One of the important parts of making wise decisions in God’s will is to seek godly counsel. It is mentioned 13 times in Proverbs, the book of practical wisdom. Before making a major decision--such as marriage, education, a job, or a move--a person should seek godly counsel. But it just as important to know where to get the right counsel and how to weigh it.
The classic case in Scripture of someone who listened to unwise counsel is Solomon’s son Rehoboam (1 Kings 12:1-16). Soon after he ascended the throne, he was confronted by his subjects who beseeched him to treat them compassionately. In making his decision, he first consulted the old men that had counseled his father, and they wisely advised him to heed the people’s request. He then consulted his own peers, and they advised him to treat the people as he wished and to ignore their feelings. He followed this foolish advice and lost the majority of his kingdom.
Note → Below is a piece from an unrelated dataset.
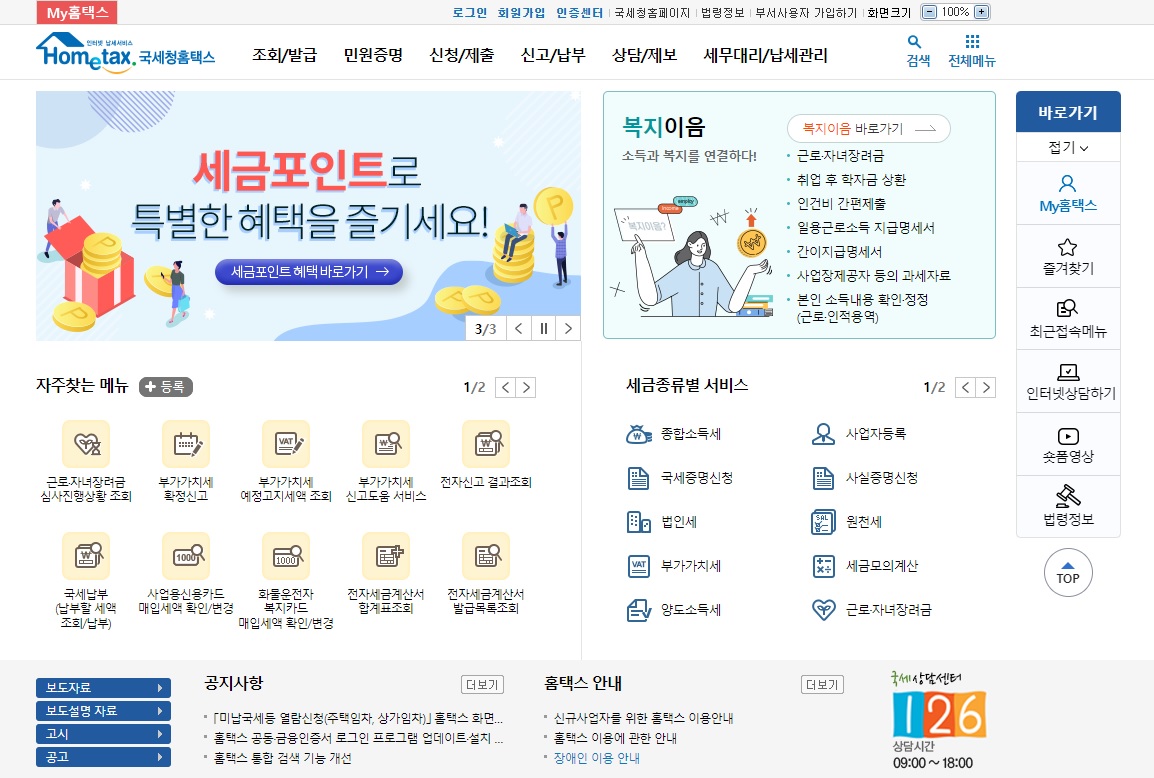1154x778 pixels.
Task: Pause the banner slideshow
Action: 542,327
This doesn’t mean that young people always give bad counsel, while older people always give good counsel. A younger person that walks with the Lord and knows God’s Word will give better counsel than an older person who lacks these things. In 1 Kings 13 we have the sad case of a man of God who got out of God’s will by listening to a backslidden, lying older prophet.
Seek counsel from wise people (“by wise counsel,” Prov. 24:6).
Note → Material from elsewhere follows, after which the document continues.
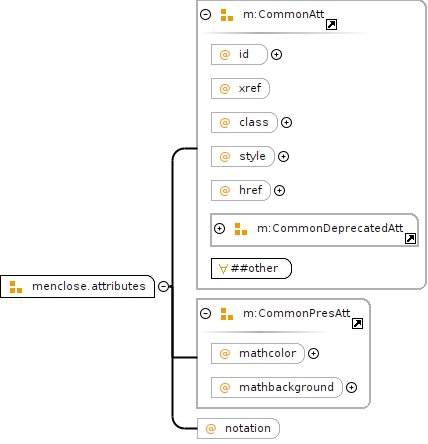Click the m:CommonPresAtt group icon
The image size is (428, 444).
point(227,314)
Counsel alone will not help me make right decisions. I must seek counsel from the right people. For example, for a young person to seek counsel from his own peers is not wise. That was the error that Reheboam made. To seek counsel about spiritual matters from unbelievers is not wise.
Wise counselors know God’s Word. When seeking counsel in a biblical fashion, we don’t need human opinions; we need biblically-informed wisdom. We are not seeking a word from man, but a word from God. Thus, we need to seek counsel from believers who have studied the Bible diligently. Wise counselors are spiritually mature and biblically knowledgeable.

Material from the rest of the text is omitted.